While free trade agreements will generally include provisions that improve coordination of trade-related administrative requirements between the partners, in most cases, the costs associated with demonstrating compliance with the requirements for preferential access will be greater than for trading under non-preferential arrangements. In other words, the benefits of gaining preferential access are likely to come with costs associated with demonstrating compliance with the terms of that access. And these costs will certainly be greater than the costs associated with trading across the essentially open borders of a customs union.
Conclusions
The UK’s exit from the European Union will alter the cost of buying from and trading into Europe. Even if the UK and EU negotiate a high quality free trade agreement, there may be additional costs to UK manufacturers and consumers in the form of tariffs on some goods, and prices will be affected by the administrative arrangements put in place to protect the integrity of the agreement and the two parties’ broader trade arrangements. Any remaining tariffs may disappear over time, but there will be direct price impacts until this occurs. The competitiveness of British products seeking to enter European markets will be negatively impacted.

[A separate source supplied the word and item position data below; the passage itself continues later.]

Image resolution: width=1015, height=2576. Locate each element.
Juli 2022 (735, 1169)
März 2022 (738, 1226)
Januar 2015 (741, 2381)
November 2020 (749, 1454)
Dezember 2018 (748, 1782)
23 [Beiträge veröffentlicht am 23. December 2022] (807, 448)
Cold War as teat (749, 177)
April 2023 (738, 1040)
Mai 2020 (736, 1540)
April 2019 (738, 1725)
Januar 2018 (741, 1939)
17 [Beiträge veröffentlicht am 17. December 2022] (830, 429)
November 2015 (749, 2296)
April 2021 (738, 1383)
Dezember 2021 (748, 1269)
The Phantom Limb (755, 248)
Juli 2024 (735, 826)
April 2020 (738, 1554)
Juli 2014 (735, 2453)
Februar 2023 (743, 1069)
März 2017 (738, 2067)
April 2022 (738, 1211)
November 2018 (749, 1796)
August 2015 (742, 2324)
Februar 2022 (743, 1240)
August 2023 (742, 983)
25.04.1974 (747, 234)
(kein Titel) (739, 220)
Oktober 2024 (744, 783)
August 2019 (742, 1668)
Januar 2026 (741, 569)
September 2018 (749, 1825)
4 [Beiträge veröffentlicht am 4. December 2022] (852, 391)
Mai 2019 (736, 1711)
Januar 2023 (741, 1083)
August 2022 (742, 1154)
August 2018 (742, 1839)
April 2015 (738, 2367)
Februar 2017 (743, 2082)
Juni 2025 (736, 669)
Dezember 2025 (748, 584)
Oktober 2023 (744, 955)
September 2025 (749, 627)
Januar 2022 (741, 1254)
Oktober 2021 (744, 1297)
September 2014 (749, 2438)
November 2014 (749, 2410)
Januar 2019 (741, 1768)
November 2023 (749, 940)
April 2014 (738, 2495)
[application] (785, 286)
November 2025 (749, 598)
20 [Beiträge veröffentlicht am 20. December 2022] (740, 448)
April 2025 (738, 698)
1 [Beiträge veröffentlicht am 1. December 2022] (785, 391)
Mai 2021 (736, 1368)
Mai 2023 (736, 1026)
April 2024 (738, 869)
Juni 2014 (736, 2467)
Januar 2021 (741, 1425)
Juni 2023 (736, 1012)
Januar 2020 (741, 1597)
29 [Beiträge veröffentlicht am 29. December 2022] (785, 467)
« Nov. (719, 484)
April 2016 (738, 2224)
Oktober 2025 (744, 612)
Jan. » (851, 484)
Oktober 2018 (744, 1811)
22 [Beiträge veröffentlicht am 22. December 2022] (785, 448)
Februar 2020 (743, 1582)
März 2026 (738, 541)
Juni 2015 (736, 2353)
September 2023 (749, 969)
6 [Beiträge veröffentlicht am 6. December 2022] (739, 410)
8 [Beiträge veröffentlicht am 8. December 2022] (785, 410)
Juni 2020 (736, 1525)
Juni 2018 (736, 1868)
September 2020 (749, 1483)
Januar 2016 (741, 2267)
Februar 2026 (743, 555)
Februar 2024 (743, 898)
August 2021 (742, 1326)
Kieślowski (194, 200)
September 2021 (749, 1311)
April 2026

On the plus side, the UK will be free to pursue new FTA arrangements of its own, but these will also come with their own costs and may in any case not deliver totally tariff-free trade, at least for a number of years. And as the UK’s trade policy sees it entering into more preferential trade arrangements, and its manufacturing and trade arrangements increasingly diverge from those of the EU, there will be greater focus placed on shipments crossing between the UK and the EU as both sides seek to ensure the integrity of their broader trade arrangements. This will inevitably put even greater pressure on the cost of trading across the Channel.
All this makes it absolutely crucial that UK business and consumer groups be an active part of the development and implementation of the UK’s new trade policy. Business and consumers are the key stakeholders in the UK’s future trade policy. We cannot expect that the ease of trade and the cost of trade with Europe can ever match that of working as part of a customs union. New trade opportunities with the rest of the world may ultimately compensate for this. The challenge is to ensure that the UK’s planning and negotiating strategy maximises the likelihood of the most positive outcome.